*EXERCISE*.
In the data below, find the line that contains "11:52, 28 August 2020 (543, 395)" and the line that contains "USB (80, 155)". Copy both, plus every line between them, exactly.

[DATA UNDER STUDY — start]

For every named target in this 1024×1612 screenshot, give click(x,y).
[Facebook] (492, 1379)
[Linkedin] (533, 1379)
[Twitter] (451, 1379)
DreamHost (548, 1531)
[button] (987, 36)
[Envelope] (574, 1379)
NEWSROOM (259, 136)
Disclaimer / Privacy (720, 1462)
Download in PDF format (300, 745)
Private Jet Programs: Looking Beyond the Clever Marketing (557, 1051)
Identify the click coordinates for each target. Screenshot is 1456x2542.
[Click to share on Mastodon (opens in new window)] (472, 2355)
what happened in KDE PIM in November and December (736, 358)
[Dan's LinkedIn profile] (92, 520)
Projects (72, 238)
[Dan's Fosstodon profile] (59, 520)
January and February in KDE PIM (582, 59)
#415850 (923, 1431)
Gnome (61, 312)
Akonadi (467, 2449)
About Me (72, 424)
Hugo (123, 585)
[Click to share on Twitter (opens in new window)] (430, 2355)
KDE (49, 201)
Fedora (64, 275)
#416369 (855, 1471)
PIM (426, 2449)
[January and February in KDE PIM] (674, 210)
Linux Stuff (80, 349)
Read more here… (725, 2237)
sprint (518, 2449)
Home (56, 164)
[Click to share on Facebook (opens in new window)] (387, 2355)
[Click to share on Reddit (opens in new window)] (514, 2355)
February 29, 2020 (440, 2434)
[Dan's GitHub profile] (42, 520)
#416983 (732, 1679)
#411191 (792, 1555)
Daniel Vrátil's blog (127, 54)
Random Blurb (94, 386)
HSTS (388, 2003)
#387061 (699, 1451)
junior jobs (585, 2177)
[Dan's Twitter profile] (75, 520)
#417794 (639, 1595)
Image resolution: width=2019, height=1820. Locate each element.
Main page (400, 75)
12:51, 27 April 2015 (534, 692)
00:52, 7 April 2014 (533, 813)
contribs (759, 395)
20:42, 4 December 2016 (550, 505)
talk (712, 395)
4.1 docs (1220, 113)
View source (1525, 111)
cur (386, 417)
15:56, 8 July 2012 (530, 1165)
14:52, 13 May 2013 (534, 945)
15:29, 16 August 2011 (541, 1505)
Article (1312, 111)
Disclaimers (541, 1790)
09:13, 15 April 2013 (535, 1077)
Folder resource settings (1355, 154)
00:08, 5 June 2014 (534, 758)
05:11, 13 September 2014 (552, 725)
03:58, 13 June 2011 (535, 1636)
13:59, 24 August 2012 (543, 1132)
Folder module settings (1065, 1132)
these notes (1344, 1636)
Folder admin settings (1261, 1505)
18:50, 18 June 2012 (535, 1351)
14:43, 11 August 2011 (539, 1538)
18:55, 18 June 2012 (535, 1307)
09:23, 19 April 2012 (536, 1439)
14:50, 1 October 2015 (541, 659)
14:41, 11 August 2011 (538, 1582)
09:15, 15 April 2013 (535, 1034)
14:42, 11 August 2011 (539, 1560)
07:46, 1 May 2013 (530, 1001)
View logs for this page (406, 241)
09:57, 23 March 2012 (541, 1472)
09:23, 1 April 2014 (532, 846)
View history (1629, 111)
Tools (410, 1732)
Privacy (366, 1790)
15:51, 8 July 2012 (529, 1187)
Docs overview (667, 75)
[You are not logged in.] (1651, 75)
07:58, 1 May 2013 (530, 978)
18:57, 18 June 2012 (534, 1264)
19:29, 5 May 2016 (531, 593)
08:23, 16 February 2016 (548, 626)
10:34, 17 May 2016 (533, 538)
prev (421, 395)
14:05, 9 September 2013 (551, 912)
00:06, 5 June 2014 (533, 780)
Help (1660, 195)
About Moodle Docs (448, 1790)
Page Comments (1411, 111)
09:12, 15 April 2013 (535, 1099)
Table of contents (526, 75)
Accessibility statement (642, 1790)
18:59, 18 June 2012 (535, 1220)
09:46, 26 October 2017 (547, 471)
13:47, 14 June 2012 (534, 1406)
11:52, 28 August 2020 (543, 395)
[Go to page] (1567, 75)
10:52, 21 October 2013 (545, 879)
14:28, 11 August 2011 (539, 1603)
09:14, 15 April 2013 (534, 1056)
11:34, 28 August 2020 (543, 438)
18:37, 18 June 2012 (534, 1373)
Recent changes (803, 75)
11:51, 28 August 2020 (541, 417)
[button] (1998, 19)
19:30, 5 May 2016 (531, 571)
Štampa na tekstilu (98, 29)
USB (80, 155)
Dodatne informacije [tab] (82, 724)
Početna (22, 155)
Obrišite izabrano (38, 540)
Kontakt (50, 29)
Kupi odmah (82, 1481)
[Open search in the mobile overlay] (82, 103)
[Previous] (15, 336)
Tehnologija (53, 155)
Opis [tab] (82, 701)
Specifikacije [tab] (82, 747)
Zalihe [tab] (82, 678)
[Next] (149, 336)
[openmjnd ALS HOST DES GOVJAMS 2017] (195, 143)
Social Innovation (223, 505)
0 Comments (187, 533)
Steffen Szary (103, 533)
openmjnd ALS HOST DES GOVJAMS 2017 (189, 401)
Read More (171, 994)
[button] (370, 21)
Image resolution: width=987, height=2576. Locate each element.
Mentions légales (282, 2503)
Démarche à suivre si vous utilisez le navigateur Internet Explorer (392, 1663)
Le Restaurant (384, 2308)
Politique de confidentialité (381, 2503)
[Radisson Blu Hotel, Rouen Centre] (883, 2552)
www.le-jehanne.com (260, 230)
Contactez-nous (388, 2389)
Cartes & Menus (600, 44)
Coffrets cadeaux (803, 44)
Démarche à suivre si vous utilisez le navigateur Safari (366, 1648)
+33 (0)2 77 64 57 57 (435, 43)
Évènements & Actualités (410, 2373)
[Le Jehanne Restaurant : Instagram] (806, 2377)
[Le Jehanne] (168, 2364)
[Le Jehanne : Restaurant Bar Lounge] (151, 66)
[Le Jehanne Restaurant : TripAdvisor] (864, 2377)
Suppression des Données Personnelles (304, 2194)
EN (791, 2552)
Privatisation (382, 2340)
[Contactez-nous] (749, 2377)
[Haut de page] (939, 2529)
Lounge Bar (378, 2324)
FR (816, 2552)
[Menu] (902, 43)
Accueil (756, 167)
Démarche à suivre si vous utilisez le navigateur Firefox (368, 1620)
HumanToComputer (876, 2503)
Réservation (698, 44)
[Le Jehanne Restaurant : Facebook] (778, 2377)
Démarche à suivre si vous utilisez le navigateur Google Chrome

[DATA UNDER STUDY — finish]

*TASK RESULT*.
11:52, 28 August 2020 (543, 395)
[Go to page] (1567, 75)
10:52, 21 October 2013 (545, 879)
14:28, 11 August 2011 (539, 1603)
09:14, 15 April 2013 (534, 1056)
11:34, 28 August 2020 (543, 438)
18:37, 18 June 2012 (534, 1373)
Recent changes (803, 75)
11:51, 28 August 2020 (541, 417)
[button] (1998, 19)
19:30, 5 May 2016 (531, 571)
Štampa na tekstilu (98, 29)
USB (80, 155)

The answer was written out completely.